Jimm Lasser, Long Live Benjamin

How did your professional experiences help or influence the project?
Lasser: Collaboration is central to the process of creating advertising. Being open to others is central to making great advertising. This process was a lot like film school. We both hadn’t ever done it, but we figured it out and found a way to work together.

Butler: Jimm and I enjoyed individual professional success during the years we spent on the project, and in hindsight I think this helped to reinforce the trust that was necessary in such a partnership.

What was the biggest technical challenge you faced?
Butler: The biggest challenge was just trying to get our schedules to line up.
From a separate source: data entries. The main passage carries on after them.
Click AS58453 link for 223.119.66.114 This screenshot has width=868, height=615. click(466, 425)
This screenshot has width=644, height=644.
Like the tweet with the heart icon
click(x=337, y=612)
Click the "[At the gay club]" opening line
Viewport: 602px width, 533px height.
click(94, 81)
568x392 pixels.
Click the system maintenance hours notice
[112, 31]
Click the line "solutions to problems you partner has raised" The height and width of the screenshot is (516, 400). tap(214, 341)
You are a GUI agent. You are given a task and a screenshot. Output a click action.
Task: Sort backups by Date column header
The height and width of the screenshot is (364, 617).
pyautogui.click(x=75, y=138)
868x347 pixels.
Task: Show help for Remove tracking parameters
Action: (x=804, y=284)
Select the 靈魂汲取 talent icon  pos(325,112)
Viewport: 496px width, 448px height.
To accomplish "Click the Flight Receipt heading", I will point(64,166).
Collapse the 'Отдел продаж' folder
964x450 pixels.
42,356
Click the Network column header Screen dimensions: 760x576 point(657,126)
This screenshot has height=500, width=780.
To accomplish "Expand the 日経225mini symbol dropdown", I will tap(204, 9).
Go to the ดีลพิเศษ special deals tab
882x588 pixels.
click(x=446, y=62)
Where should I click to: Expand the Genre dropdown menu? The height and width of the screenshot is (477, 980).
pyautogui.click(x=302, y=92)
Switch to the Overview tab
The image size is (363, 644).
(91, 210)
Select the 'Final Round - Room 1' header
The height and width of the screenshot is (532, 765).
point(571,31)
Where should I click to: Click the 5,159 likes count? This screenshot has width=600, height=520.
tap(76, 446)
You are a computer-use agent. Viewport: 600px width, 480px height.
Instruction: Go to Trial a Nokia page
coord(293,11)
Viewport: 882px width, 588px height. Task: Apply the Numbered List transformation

For a number of years we lived on opposite sides of the country, although there were three years where we both happened to live in New York at the same time. We found that the luxury of sitting was when the biggest creative strides happened. Most of the time, though, I would work on an edit, send to Jimm, and wait for him to give feedback. Then I’d be busy on something else when he’d send long detailed notes (and often new interviews to supplement the notes), and I would need to wait a while until I had the time to dig back in.

Technically speaking, the biggest issue might just be my use of Final Cut Pro 7. The film is made as a scrapbook from multiple sources, and quite simply Final Cut Pro doesn’t care much for this! Because we never really “set out” to “make a movie,” I had let the project grow somewhat unwieldy before realizing it needed to be organized as such.

Long Live Benjamin

Biff Butler, Long Live Benjamin

Can you detail your editorial workflow? What challenges did the varying media sources pose?
Butler: As I noted before, we didn’t set out to make a movie. I had about 10 tapes from Jimm and cut a short video just because I figured it’s not every day you get to edit someone’s monkey funeral. Cat videos this ain’t. Once Allen saw this, he would sporadically mail us photographs, newspaper clippings, VHS home videos, iPhone clips, anything and everything. Jimm and I were really just patching on to our initial short piece, until one day we realized we should start from scratch and make a movie.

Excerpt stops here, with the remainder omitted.